第26節、京都は西京極に福岡を迎え撃つ。京都はアウェイ連戦を2引き分けとしてホームに戻って来た。もちろん、連勝したかったのだが、「負けていないことを前向きにとらえたい」(駒井善成)と、次の試合に全力で取り組むだけという雰囲気になっている。試合は続いて行く。成果や反省点など見直すことはあっても、結果を振り返らず前に進むだけだろう。
対戦相手の福岡は現在、2連勝。しかも栃木戦、岐阜戦共に2―0で快勝している。栃木戦は相手に退場者を出してからの得点だが、複数得点と完封は見事な結果だ。京都の大木武監督は「アグレッシブでいいチーム。プレーしたいという欲求がある」と高く評価し、警戒度を高めた。福岡のフォーメーションは4−3−3。前からボールを奪いたいサッカーをこの配置で表現している。積極的で堅い守備からボールを奪ってカウンター。サイドバックも積極的に攻撃参加を見せる。
さて、現在の順位・勝点を確認すると、自動昇格圏内の2位・神戸が勝点50。京都が5位で勝点43。そして、今節の相手福岡が6位で40。得失点差で京都が+20、福岡が+4となっている。今節の結果如何では京都と福岡の勝点差は並ぶことになり、福岡の意気込みは高いはずだ。だが、京都にとっても福岡を叩いて2位・神戸へ近づかなければならない。どちらにも意地がある。
京都は、戦い方がだいぶ板に付いてきた感じだ。前節、試合後のコメントで山瀬功治が「相手(北九州)が引いてくるのは分かっていた」としているが、私としては「相手を引かせた」という印象の方が強い。開始直後、北九州はボールに積極的にアプローチに入っていた。工藤浩平も「最初、来たなという感じでした」とその印象を口にしていた。だが京都はそれを往なしたのだ。最初のかましが空砲に終わったので北九州は引いてしまった様に観えた。相手のやり方を往なして引かせたのは、自分たちのやり方が染み付いてきたと言ってもいいだろう。

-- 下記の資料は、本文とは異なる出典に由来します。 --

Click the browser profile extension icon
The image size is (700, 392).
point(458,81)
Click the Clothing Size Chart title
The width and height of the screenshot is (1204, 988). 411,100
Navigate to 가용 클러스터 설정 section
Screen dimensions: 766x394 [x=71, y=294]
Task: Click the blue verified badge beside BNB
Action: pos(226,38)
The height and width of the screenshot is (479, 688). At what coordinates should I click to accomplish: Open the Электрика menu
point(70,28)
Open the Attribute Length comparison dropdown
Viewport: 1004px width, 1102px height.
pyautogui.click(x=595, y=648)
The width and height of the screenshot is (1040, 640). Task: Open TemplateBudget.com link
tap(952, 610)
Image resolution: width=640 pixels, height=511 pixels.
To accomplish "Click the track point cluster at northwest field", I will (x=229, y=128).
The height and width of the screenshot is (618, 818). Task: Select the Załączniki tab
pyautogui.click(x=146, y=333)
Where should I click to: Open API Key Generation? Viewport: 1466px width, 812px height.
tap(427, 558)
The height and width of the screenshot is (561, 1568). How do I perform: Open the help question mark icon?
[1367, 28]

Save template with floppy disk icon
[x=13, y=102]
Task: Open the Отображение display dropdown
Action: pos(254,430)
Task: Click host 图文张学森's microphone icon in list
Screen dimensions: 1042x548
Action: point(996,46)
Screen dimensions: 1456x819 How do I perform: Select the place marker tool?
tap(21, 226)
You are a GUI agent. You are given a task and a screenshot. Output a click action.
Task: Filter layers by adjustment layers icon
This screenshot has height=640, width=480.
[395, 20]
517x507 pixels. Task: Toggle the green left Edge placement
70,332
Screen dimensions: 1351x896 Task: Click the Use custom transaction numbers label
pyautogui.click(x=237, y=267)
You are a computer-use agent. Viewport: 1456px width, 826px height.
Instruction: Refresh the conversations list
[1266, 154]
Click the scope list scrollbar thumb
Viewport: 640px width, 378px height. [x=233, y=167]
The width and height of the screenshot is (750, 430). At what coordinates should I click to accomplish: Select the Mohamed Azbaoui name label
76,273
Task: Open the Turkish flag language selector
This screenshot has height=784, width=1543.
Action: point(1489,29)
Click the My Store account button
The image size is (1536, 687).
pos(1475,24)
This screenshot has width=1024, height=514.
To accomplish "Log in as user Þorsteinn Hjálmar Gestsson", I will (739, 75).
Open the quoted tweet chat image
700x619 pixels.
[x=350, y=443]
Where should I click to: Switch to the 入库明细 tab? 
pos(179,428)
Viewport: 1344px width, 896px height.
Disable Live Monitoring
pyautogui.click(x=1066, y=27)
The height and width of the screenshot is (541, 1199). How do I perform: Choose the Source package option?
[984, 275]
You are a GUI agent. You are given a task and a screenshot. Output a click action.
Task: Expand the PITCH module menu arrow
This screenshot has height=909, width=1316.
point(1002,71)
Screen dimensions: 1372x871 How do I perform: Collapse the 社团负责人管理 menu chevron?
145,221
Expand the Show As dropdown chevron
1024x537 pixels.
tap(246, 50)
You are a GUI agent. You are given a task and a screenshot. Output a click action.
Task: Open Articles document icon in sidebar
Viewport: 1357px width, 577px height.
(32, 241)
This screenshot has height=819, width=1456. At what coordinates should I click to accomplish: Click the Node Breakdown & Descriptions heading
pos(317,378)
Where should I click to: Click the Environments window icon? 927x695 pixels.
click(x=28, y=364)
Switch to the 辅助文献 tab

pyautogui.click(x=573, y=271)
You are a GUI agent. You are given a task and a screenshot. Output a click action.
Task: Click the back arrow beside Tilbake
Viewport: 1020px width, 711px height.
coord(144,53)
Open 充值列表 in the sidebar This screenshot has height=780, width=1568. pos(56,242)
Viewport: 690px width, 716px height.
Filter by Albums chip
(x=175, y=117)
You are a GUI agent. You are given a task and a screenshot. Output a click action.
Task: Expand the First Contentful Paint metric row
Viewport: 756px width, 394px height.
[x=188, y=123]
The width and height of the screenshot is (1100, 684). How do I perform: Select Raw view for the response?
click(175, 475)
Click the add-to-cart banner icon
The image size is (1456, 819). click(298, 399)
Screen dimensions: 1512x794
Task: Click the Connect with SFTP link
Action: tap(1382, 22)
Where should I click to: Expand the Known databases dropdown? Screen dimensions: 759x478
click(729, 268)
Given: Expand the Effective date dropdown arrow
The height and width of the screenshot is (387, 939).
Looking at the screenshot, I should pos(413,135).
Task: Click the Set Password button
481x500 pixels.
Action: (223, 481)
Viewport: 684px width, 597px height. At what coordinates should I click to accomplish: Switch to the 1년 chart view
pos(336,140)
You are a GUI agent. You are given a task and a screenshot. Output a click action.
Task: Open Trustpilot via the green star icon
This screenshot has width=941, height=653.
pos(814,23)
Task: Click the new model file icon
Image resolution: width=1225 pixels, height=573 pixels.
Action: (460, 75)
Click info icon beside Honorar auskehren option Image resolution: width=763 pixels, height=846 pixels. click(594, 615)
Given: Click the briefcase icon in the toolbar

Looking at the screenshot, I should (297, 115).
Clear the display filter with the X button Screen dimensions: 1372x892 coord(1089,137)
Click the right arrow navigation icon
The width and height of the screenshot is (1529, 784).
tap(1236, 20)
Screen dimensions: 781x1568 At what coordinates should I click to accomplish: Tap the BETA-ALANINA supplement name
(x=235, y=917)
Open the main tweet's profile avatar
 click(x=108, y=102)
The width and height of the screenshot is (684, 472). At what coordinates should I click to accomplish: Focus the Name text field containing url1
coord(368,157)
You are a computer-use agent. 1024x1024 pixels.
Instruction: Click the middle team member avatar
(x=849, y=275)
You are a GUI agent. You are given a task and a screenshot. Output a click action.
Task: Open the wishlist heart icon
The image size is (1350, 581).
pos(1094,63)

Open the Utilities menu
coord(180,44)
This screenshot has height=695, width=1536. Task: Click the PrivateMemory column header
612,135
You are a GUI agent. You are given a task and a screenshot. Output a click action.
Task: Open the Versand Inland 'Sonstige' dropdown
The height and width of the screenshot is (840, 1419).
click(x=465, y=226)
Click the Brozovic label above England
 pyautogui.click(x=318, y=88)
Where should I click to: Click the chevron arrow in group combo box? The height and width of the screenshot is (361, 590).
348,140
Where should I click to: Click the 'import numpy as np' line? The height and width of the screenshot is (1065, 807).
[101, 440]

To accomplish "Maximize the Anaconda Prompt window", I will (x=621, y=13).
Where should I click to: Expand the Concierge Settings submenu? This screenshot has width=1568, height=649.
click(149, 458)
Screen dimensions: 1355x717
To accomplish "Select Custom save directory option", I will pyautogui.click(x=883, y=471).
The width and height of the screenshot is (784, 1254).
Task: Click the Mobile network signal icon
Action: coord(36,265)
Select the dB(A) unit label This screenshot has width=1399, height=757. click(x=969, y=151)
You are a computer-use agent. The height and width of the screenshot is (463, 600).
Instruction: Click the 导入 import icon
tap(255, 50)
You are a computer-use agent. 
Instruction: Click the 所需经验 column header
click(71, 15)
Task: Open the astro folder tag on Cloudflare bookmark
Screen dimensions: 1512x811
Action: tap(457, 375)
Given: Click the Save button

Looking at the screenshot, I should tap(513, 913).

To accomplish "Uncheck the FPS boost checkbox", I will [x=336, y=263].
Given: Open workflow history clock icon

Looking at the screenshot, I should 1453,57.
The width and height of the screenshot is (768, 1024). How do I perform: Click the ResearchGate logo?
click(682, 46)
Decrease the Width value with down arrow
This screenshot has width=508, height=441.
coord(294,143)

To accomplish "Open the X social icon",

そして、得点機会を作る作業。前節は原一樹が途中出場した。京都が前線の数を増やしたのをみて、北九州・柱谷幸一監督は5バックにしたことを試合後、明かしているが、京都は守りを固めた北九州を崩した。それが、原の飛び出しに横谷繁のパスを通しての崩しから。つまり、相手の状況ではなくて、自分たちのアクションで相手守備網を引き裂いたのである。アクションが生まれ、そこにパスを通す。こうした分かり易い構図が攻撃では現れているということである。今節、ボールを奪いに来る福岡を往なして、アタッカー陣のアクションを見逃さずパスを送れるか、注目点となるだろう。
守備は反省点が出た。「(ボールを)取られたら取り返す」(大木監督)という守備が遅れを取っていた。京都が良い時は相手にシュートを打たせない。これは「相手にシュートを打たせない」という表現よりも相手に「攻撃権(ボール)を渡さない」という方が当てはまる。それが出来ずに松本戦、北九州戦は相手の攻撃を受けてしまった。松本戦は、相手に京都のプレスよりも先にロングボールを蹴らせてしまったから。北九州戦はマークが甘くなったから。それぞれ、出来なかった要因は違うが、やりたいことは「(ボールを)取られたら取り返す」ことである。これを実践できるかがポイントとなるだろう。
「負けられない」と言うよりは「勝点を積み重ねたい」両チーム。ゴールを目指す激しい試合が期待できそうだ。